Give back every record below word for word, with the pictures omitted.
===== DATA SECTION
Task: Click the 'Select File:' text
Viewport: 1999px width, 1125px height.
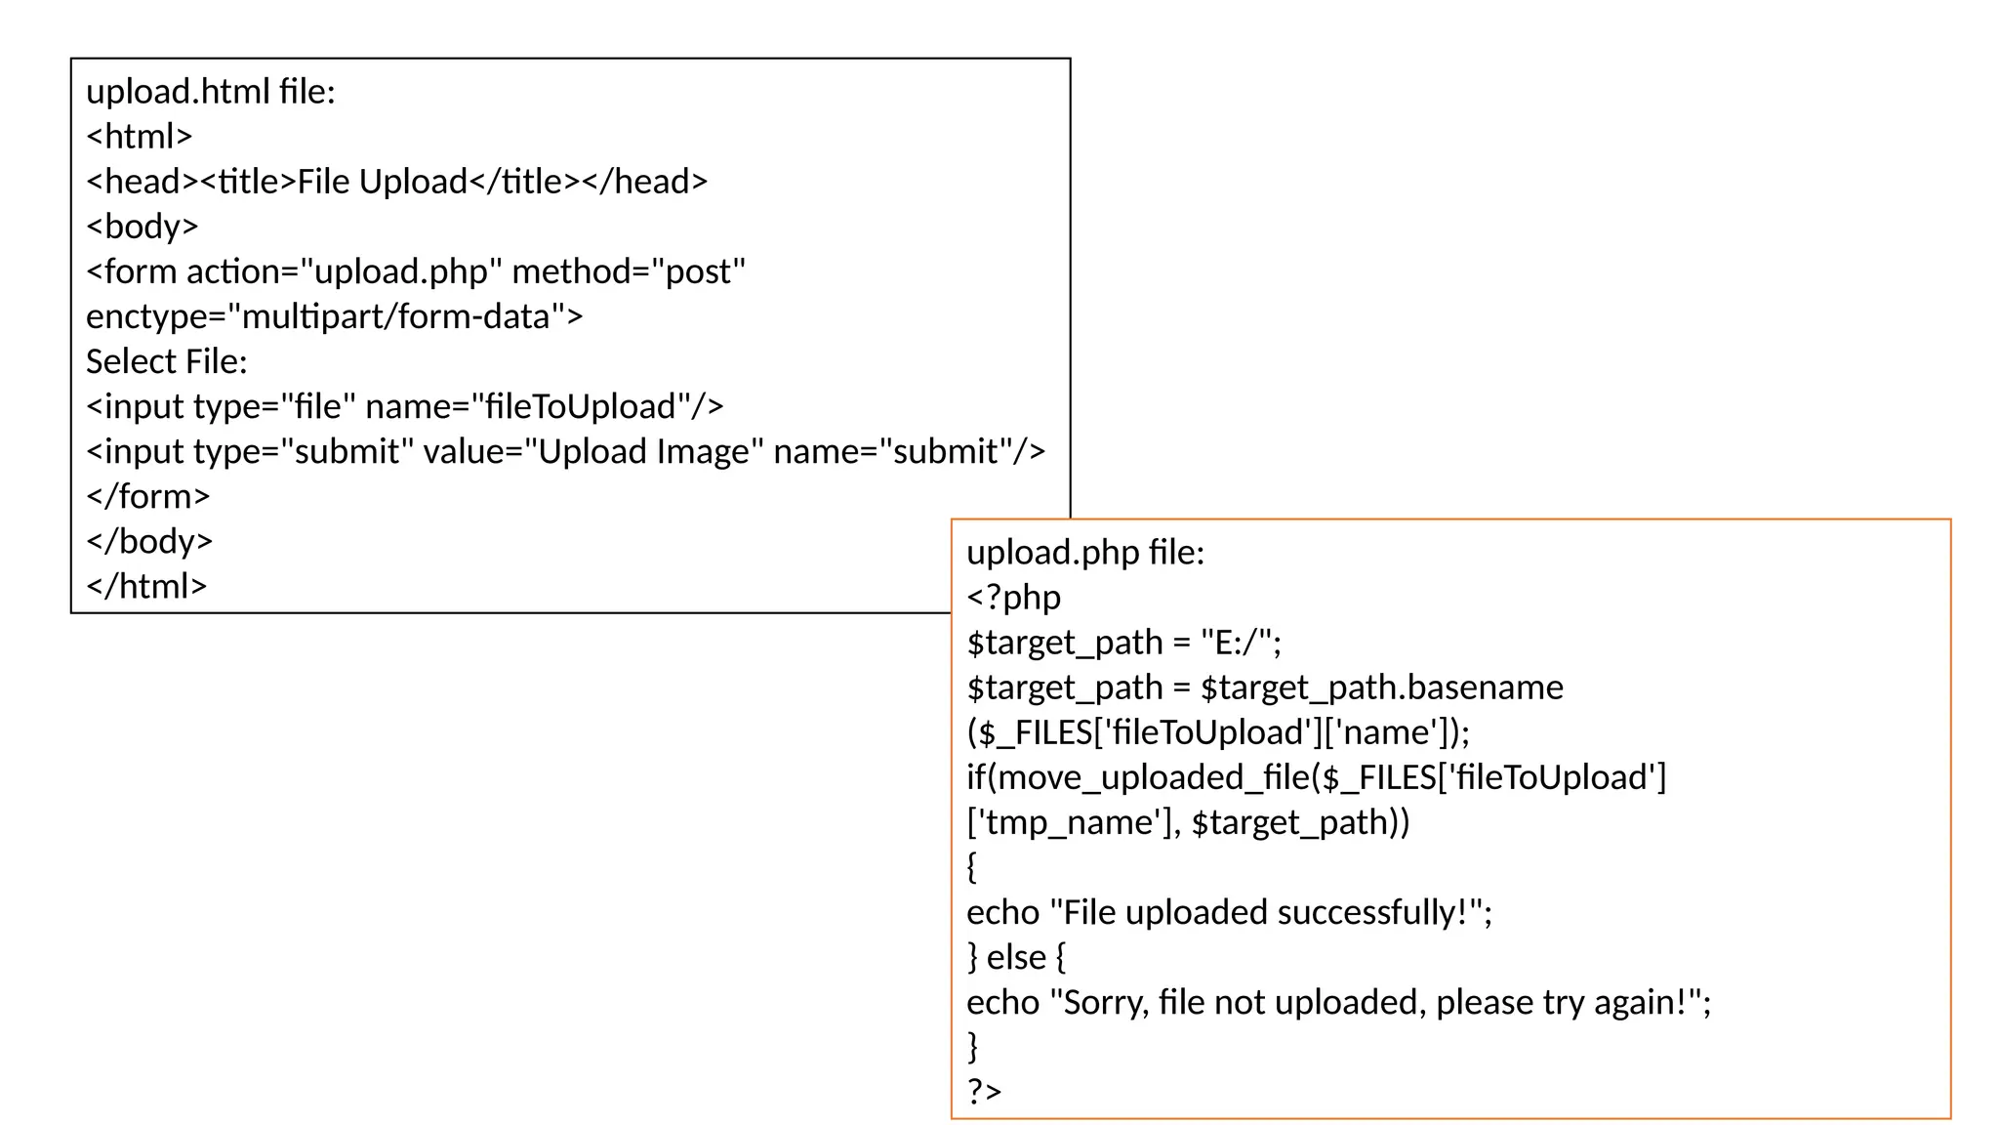Action: click(x=166, y=361)
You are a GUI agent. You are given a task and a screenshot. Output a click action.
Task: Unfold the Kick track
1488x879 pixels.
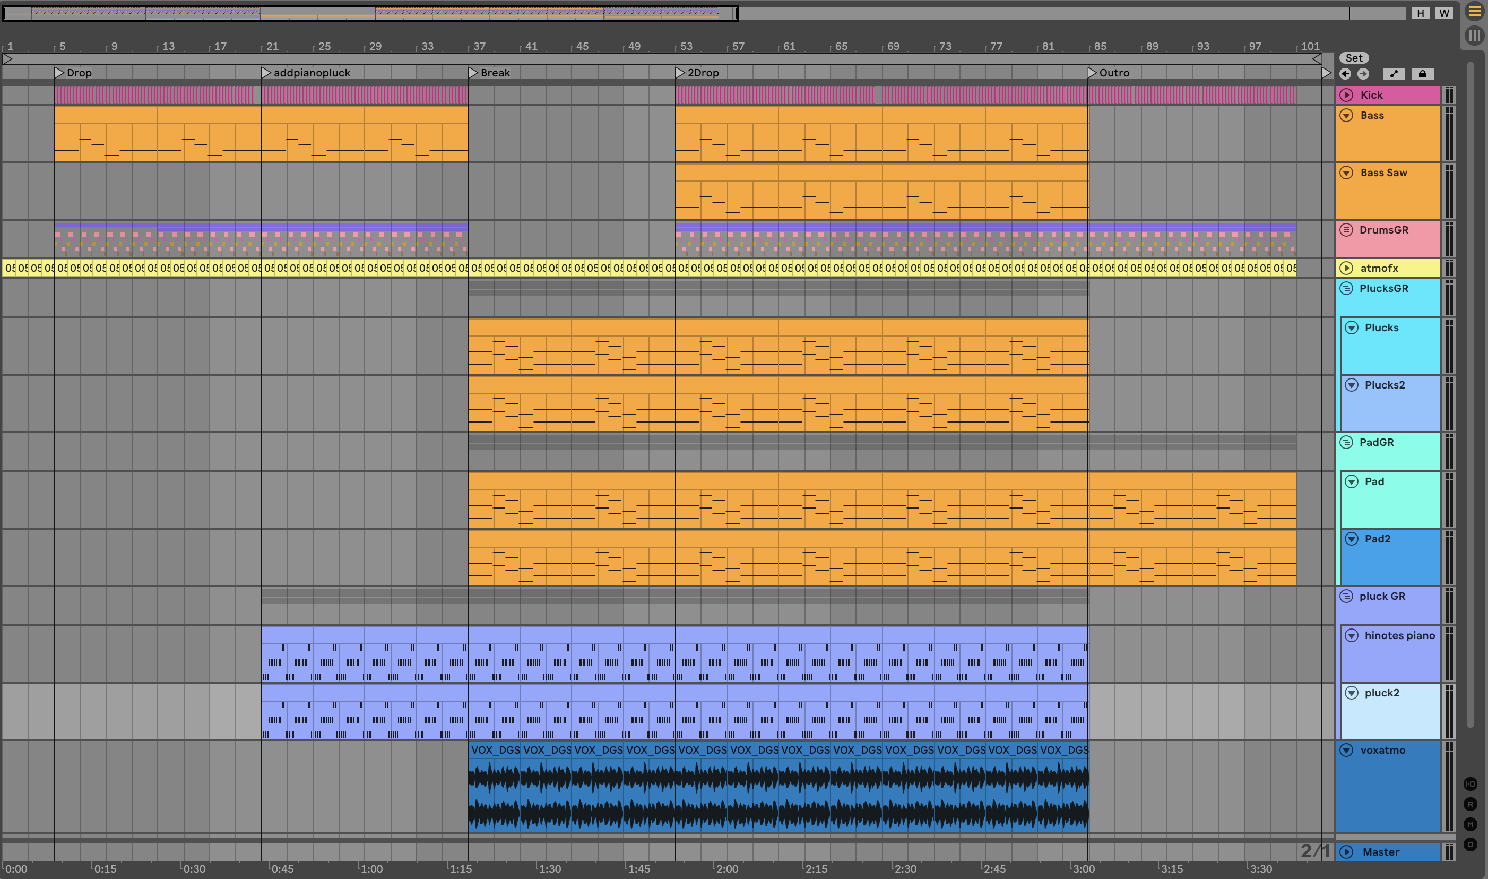coord(1346,95)
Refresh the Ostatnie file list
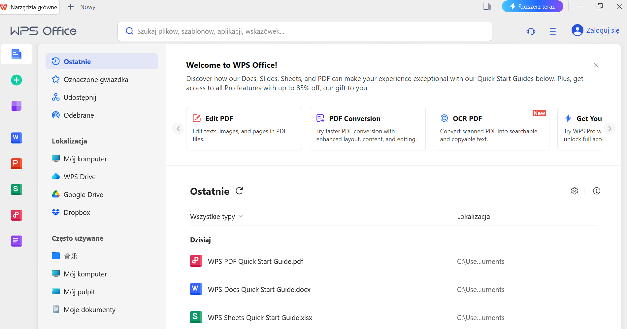627x329 pixels. pyautogui.click(x=239, y=191)
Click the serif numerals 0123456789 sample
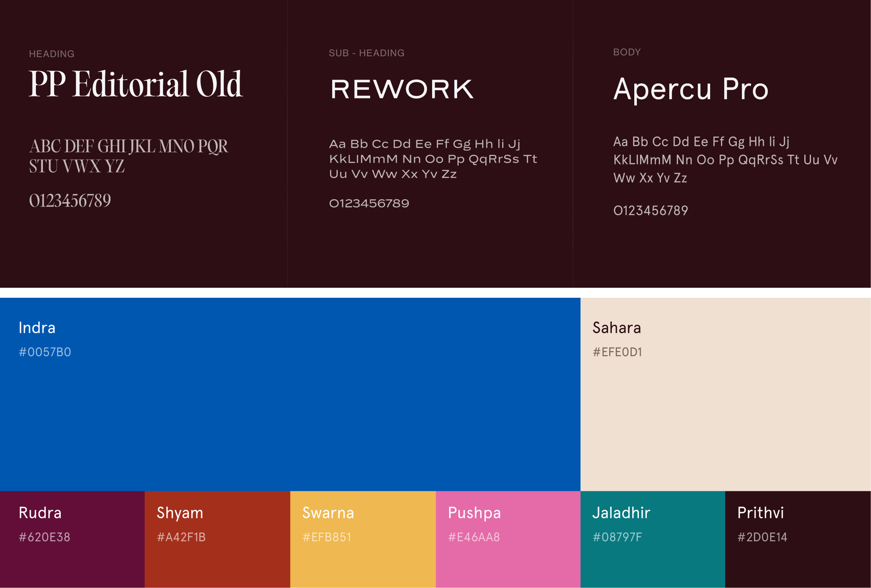This screenshot has width=871, height=588. 70,201
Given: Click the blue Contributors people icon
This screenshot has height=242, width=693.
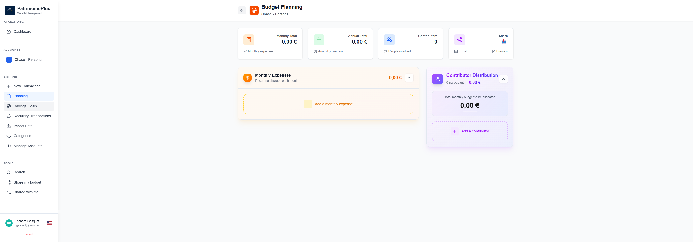Looking at the screenshot, I should 389,40.
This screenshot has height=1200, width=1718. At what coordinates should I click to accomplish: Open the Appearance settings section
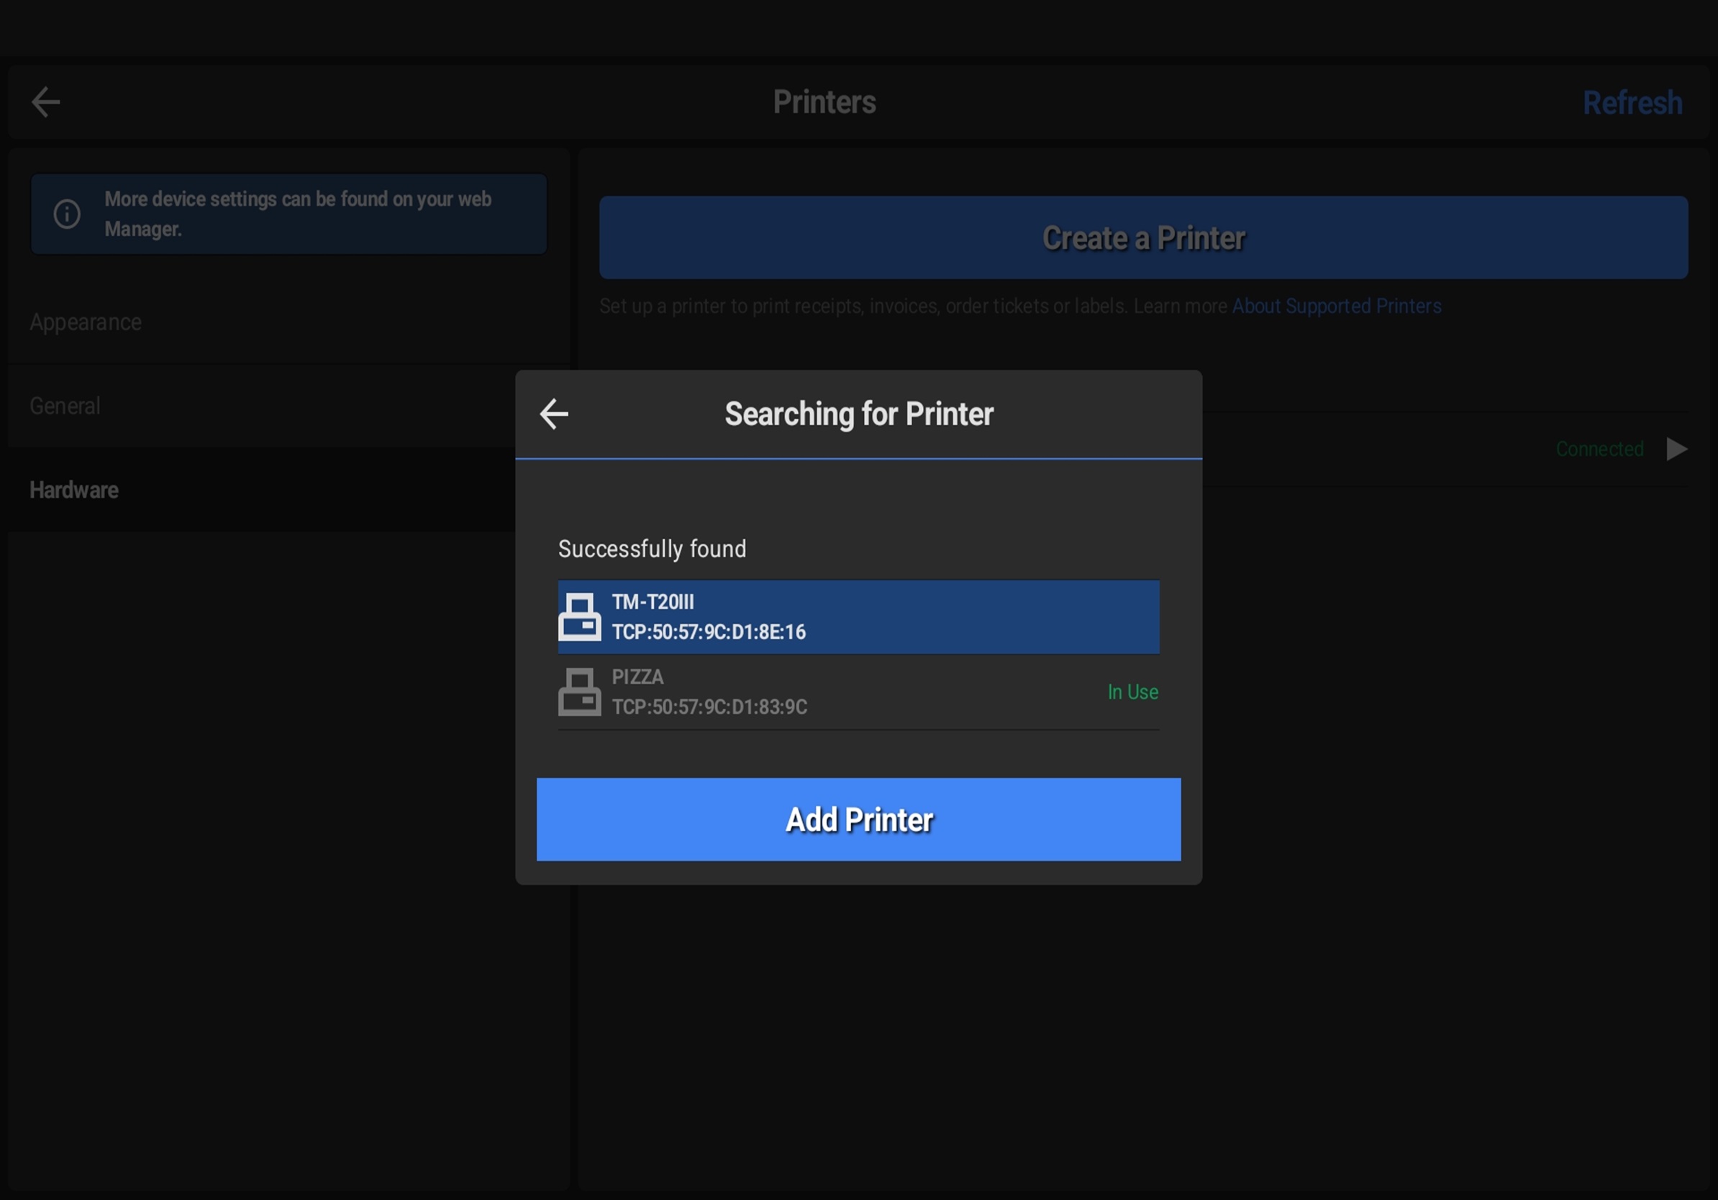[x=86, y=322]
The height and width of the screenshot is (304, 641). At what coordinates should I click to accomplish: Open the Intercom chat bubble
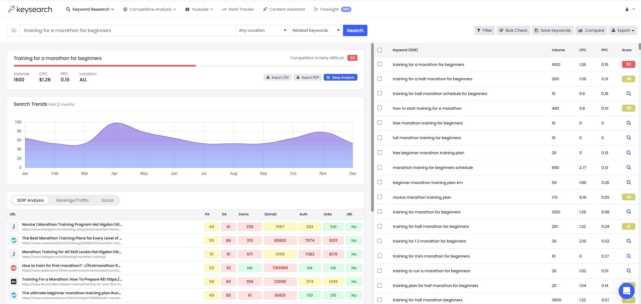[x=626, y=291]
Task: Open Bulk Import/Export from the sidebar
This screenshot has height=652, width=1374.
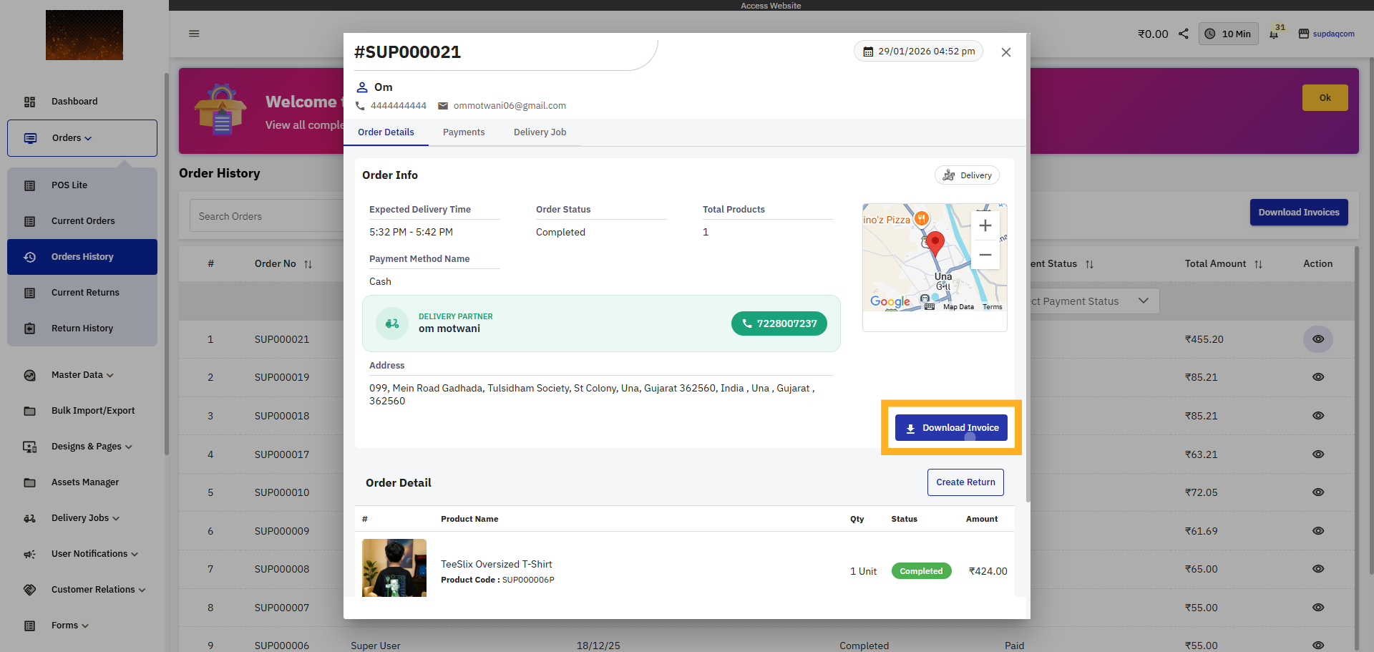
==========
- _TASK SOLUTION_
Task: Click the 'Select File:' text
Viewport: 1999px width, 1125px height.
Action: click(x=166, y=361)
You are a GUI agent. You are given a task and a screenshot. Output a click action.
Task: Unfold the Kick track
1488x879 pixels.
coord(1346,95)
Refresh the Ostatnie file list
627x329 pixels. pyautogui.click(x=239, y=191)
Click the serif numerals 0123456789 sample
This screenshot has width=871, height=588. 70,201
Given: Click the blue Contributors people icon
This screenshot has height=242, width=693.
Looking at the screenshot, I should 389,40.
This screenshot has height=1200, width=1718. At what coordinates should I click to accomplish: Open the Appearance settings section
[x=86, y=322]
The height and width of the screenshot is (304, 641). At what coordinates should I click to accomplish: Open the Intercom chat bubble
[x=626, y=291]
Task: Open Bulk Import/Export from the sidebar
This screenshot has height=652, width=1374.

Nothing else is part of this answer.